» WORK ORDER:
Exact reproduction required: print each line of the material below.

═══

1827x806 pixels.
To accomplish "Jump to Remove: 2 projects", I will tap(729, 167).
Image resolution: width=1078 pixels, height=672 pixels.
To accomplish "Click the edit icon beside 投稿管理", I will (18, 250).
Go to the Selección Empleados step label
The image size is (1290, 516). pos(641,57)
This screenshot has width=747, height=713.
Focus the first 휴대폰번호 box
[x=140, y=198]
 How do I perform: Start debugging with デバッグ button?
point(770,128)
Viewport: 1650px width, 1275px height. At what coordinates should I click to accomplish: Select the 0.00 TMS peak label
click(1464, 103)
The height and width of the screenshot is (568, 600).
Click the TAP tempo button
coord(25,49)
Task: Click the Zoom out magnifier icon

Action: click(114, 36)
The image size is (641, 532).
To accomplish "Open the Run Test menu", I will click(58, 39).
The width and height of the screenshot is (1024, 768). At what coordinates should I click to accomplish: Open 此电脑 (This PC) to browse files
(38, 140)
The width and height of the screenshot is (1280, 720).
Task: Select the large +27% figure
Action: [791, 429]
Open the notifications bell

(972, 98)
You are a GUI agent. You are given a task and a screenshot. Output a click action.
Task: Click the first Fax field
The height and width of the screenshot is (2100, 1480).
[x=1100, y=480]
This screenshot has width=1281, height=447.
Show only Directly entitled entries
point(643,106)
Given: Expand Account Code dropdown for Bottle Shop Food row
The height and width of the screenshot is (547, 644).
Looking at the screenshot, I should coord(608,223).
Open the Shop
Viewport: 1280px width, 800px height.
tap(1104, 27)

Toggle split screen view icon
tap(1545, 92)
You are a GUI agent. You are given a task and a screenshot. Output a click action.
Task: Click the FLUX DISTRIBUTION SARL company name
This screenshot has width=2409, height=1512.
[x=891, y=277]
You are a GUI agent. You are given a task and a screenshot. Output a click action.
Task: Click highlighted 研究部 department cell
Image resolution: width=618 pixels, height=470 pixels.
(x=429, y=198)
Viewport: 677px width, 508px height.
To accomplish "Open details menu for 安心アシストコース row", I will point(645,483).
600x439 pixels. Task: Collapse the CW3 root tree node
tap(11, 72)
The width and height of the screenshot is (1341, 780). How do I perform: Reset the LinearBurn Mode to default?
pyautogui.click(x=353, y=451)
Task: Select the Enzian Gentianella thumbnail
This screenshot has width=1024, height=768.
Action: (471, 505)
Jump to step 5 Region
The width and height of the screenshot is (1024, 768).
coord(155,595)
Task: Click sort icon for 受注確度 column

═══

» SOLVED EXERCISE:
1827x806 pixels.
To accomplish "Jump to Remove: 2 projects", I will tap(729, 167).
Image resolution: width=1078 pixels, height=672 pixels.
To accomplish "Click the edit icon beside 投稿管理", I will (18, 250).
Go to the Selección Empleados step label
The image size is (1290, 516). pos(641,57)
This screenshot has width=747, height=713.
Focus the first 휴대폰번호 box
[x=140, y=198]
 How do I perform: Start debugging with デバッグ button?
point(770,128)
Viewport: 1650px width, 1275px height. At what coordinates should I click to accomplish: Select the 0.00 TMS peak label
click(1464, 103)
The height and width of the screenshot is (568, 600).
Click the TAP tempo button
coord(25,49)
Task: Click the Zoom out magnifier icon

Action: click(114, 36)
The image size is (641, 532).
To accomplish "Open the Run Test menu", I will click(58, 39).
The width and height of the screenshot is (1024, 768). At what coordinates should I click to accomplish: Open 此电脑 (This PC) to browse files
(38, 140)
The width and height of the screenshot is (1280, 720).
Task: Select the large +27% figure
Action: [791, 429]
Open the notifications bell

(972, 98)
You are a GUI agent. You are given a task and a screenshot. Output a click action.
Task: Click the first Fax field
The height and width of the screenshot is (2100, 1480).
[x=1100, y=480]
This screenshot has width=1281, height=447.
Show only Directly entitled entries
point(643,106)
Given: Expand Account Code dropdown for Bottle Shop Food row
The height and width of the screenshot is (547, 644).
Looking at the screenshot, I should coord(608,223).
Open the Shop
Viewport: 1280px width, 800px height.
tap(1104, 27)

Toggle split screen view icon
tap(1545, 92)
You are a GUI agent. You are given a task and a screenshot. Output a click action.
Task: Click the FLUX DISTRIBUTION SARL company name
This screenshot has width=2409, height=1512.
[x=891, y=277]
You are a GUI agent. You are given a task and a screenshot. Output a click action.
Task: Click highlighted 研究部 department cell
Image resolution: width=618 pixels, height=470 pixels.
(x=429, y=198)
Viewport: 677px width, 508px height.
To accomplish "Open details menu for 安心アシストコース row", I will point(645,483).
600x439 pixels. Task: Collapse the CW3 root tree node
tap(11, 72)
The width and height of the screenshot is (1341, 780). How do I perform: Reset the LinearBurn Mode to default?
pyautogui.click(x=353, y=451)
Task: Select the Enzian Gentianella thumbnail
This screenshot has width=1024, height=768.
Action: (471, 505)
Jump to step 5 Region
The width and height of the screenshot is (1024, 768).
coord(155,595)
Task: Click sort icon for 受注確度 column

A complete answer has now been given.